WIRED's Joshua Davis had months of exclusive access to McAfee before his disappearance and was virtually the only journalist McAfee had contact with when he went on the lam. In this fascinating profile, Davis takes readers into McAfee's heart of darkness, a harrowing and jaw-dropping tale of ambition, paranoia, sex, and madness.
McAfee's blog is good reading, too:
After two days we returned to the house, in disguise, and I began my watch.
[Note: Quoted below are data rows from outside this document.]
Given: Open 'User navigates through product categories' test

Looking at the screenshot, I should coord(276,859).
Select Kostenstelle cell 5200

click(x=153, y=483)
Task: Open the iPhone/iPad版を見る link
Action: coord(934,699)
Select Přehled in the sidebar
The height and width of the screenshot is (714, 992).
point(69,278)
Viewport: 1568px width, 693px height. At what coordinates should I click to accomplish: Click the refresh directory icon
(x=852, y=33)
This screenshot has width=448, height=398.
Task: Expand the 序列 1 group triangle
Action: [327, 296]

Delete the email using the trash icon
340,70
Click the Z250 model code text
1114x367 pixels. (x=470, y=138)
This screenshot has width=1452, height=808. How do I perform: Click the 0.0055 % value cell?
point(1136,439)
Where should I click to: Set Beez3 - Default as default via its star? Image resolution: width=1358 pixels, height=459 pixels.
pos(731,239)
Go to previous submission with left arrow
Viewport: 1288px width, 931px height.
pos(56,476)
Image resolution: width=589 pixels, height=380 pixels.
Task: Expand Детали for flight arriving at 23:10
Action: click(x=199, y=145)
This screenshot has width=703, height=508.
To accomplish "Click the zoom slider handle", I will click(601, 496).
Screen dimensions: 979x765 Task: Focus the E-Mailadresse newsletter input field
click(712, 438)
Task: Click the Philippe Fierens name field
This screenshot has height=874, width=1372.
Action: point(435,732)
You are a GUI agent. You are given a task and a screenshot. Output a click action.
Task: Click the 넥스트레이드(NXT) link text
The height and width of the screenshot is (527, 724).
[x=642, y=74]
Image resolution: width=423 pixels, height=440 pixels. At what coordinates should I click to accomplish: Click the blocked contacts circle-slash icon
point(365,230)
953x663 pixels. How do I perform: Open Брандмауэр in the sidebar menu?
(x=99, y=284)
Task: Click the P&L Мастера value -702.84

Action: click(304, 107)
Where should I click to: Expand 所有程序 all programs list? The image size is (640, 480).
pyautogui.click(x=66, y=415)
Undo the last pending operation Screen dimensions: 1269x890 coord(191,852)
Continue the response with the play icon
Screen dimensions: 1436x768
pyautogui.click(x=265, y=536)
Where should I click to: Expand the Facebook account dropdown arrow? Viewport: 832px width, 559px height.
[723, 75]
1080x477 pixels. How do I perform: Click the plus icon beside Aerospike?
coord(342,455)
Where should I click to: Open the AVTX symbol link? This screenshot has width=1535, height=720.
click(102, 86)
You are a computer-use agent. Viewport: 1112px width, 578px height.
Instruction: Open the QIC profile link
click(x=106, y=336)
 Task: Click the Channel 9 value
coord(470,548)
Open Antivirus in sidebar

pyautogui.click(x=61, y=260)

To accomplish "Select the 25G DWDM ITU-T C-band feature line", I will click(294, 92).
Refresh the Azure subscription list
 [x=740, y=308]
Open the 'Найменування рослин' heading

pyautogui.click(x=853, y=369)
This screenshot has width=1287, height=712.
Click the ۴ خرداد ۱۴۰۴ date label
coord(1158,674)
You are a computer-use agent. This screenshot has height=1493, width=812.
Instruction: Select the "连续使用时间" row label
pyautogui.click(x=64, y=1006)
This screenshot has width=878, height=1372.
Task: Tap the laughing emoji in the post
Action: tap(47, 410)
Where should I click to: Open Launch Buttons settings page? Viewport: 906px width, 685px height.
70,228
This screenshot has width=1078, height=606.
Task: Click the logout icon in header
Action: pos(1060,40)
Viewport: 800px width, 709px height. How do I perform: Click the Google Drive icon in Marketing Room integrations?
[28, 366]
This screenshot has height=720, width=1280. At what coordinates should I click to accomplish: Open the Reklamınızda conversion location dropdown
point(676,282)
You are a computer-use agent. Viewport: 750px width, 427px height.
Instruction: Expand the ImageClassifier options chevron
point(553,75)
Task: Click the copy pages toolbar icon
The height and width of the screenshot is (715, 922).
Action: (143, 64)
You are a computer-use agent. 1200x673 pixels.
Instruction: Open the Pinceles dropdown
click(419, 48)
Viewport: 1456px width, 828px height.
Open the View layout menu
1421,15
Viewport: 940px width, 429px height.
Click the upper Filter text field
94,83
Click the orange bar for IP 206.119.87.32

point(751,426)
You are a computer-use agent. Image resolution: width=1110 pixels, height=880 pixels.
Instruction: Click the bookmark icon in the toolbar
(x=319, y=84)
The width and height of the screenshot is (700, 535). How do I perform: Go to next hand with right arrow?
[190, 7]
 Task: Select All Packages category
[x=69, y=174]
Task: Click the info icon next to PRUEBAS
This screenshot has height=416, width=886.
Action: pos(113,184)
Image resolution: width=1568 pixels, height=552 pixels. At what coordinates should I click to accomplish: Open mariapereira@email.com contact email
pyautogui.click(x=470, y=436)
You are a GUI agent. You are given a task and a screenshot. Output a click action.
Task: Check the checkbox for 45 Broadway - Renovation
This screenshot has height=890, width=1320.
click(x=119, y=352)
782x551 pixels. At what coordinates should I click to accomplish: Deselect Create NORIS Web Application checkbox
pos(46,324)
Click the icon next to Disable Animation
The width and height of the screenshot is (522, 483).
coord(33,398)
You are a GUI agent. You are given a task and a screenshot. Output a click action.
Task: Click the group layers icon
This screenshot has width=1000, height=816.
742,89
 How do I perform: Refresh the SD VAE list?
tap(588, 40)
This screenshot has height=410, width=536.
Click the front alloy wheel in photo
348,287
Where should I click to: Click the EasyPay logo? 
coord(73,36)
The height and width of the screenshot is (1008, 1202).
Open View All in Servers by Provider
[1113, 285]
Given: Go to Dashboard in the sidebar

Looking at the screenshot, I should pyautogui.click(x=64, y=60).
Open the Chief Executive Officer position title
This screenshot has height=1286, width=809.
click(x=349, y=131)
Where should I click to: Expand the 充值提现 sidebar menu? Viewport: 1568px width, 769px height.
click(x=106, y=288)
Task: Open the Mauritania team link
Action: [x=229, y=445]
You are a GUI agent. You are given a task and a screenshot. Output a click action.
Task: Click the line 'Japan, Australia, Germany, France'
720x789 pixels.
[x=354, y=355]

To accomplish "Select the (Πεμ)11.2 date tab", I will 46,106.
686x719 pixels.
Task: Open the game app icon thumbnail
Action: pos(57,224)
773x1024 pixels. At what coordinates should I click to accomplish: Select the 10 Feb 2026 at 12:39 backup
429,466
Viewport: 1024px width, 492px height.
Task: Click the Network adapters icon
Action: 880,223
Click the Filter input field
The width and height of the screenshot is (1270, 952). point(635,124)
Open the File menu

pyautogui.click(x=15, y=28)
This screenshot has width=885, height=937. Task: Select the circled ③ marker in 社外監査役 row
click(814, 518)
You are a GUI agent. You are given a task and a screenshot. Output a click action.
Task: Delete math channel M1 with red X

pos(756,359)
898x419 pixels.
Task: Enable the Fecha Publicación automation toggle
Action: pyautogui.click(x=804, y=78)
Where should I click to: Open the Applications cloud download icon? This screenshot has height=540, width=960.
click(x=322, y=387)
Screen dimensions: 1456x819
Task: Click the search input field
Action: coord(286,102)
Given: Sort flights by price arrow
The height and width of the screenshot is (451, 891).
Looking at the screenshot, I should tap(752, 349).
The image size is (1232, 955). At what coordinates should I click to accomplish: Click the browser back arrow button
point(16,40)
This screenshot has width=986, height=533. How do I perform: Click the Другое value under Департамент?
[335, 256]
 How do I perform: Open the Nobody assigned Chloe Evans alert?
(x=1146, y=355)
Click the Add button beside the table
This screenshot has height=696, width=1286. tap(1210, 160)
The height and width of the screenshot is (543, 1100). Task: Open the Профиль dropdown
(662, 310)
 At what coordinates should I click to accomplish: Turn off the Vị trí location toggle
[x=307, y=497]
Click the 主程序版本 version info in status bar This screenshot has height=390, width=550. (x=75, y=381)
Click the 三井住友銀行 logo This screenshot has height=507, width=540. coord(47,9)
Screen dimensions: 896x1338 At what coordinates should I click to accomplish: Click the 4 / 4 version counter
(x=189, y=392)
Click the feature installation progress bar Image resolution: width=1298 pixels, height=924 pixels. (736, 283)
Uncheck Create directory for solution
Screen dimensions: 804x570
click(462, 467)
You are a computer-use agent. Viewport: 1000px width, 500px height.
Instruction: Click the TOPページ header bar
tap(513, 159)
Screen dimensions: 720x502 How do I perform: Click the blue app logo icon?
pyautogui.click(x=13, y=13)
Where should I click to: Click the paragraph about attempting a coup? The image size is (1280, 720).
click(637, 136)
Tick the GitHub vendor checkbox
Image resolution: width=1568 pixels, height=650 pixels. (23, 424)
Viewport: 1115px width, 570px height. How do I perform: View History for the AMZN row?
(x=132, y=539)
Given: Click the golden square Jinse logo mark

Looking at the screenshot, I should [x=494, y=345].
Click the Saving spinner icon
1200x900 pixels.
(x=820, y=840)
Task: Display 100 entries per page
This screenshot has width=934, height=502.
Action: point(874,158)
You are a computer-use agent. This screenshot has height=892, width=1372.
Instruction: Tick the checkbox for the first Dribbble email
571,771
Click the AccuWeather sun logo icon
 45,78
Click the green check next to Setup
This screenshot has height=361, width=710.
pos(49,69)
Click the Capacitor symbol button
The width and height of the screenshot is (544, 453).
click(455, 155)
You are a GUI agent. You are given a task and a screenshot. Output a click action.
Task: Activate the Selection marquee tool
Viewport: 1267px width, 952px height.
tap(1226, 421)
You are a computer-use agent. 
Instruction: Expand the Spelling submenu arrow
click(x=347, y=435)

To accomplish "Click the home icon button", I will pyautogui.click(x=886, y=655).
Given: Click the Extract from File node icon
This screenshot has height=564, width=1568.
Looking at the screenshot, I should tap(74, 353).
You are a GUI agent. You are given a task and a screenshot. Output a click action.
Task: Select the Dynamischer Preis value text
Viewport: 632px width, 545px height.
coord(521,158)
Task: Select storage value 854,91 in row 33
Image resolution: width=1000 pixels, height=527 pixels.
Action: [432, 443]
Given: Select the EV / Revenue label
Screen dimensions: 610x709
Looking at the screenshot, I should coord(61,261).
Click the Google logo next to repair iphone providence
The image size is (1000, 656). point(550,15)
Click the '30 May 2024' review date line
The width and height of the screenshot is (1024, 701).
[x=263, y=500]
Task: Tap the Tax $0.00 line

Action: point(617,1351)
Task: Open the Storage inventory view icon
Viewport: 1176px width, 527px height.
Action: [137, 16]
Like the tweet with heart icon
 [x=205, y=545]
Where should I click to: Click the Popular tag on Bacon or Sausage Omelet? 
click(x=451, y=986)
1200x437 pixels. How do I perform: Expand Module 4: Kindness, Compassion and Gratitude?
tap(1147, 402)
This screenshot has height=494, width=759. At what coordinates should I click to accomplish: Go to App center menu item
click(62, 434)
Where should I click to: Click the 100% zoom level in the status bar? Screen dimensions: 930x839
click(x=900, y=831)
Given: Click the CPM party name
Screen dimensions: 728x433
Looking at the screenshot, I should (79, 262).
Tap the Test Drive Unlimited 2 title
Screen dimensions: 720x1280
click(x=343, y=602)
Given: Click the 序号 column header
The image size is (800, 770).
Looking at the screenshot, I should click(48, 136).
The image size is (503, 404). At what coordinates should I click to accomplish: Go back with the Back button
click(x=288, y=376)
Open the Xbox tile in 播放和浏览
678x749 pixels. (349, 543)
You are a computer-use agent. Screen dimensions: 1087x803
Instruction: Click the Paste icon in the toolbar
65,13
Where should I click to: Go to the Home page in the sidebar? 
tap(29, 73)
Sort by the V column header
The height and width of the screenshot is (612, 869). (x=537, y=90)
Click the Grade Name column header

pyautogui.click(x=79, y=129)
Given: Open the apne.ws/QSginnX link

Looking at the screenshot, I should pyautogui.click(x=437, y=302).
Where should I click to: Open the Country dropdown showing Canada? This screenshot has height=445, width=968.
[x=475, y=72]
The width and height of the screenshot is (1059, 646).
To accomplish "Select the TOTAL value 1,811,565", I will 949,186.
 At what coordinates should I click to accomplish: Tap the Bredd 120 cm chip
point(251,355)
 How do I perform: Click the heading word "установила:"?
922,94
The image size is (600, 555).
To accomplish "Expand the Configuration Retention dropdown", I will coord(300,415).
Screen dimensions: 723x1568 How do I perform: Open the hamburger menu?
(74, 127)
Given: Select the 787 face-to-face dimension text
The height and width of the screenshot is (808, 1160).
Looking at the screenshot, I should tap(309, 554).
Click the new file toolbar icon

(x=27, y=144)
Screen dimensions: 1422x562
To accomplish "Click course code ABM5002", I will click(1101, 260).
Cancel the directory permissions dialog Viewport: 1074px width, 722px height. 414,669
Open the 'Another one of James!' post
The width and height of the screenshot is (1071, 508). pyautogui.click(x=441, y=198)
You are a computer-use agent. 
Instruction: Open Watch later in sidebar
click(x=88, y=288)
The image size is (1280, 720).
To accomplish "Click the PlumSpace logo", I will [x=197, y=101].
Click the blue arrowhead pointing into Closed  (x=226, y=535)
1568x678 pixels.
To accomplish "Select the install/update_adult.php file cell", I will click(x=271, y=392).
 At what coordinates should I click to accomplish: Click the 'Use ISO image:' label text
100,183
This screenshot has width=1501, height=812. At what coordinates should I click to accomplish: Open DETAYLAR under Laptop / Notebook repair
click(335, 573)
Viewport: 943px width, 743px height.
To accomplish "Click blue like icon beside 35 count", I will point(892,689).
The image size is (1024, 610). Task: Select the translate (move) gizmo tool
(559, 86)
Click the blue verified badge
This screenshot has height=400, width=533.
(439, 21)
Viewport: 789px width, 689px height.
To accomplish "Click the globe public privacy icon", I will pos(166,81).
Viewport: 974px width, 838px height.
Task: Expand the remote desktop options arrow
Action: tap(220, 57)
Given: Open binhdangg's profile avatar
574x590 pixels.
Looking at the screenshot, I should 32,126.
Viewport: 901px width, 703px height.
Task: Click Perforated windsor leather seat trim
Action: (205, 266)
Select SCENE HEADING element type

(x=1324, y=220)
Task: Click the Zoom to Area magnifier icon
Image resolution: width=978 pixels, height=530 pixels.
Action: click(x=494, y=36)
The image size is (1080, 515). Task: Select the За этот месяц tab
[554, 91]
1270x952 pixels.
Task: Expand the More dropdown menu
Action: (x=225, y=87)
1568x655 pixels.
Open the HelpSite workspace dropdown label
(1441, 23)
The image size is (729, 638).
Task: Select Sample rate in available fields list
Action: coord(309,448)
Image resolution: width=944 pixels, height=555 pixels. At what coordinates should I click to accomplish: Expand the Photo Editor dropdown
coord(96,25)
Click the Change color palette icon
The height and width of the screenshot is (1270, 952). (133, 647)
The first day I colored my full beard and my hair light grey- almost white. I darkened the skin of my face, neck and hands carefully with shoe polish and put on an LA Saints baseball cap with the brim facing backwards and tufts of the front of my hair sticking out unkempt through the band. I stuffed my cheeks with chewed bubble gum stuck to the outside of my upper and lower molars – making my face appear much fatter. I darkened and browned my front teeth. I stuffed a shaved down tampon deep into my right nostril and died the tip dark brown – giving my nose an awkward, lopsided, disgusting appearance. I put on a pair of ragged brown pants with holes patched and darned. I wore an old, ragged long sleeve shirt. I donned an old Guatemalan style sarape and toted a bag containing a variety of Guatemalan woven goods. I adjusted my posture so that I appeared a good six inches shorter than my actual height and slowly walked up and down the beach with a pronounced limp, pushing an old single speed bicycle and peddling my wares to tourists and reporters using a broken English with a heavy Spanish accent. On my second day, while peddling small wooden carvings, I nearly sold a dolphin carving to an Associated Press reporter standing at the edge of my dock. He was pulled away from my enticement by an urgent phone call.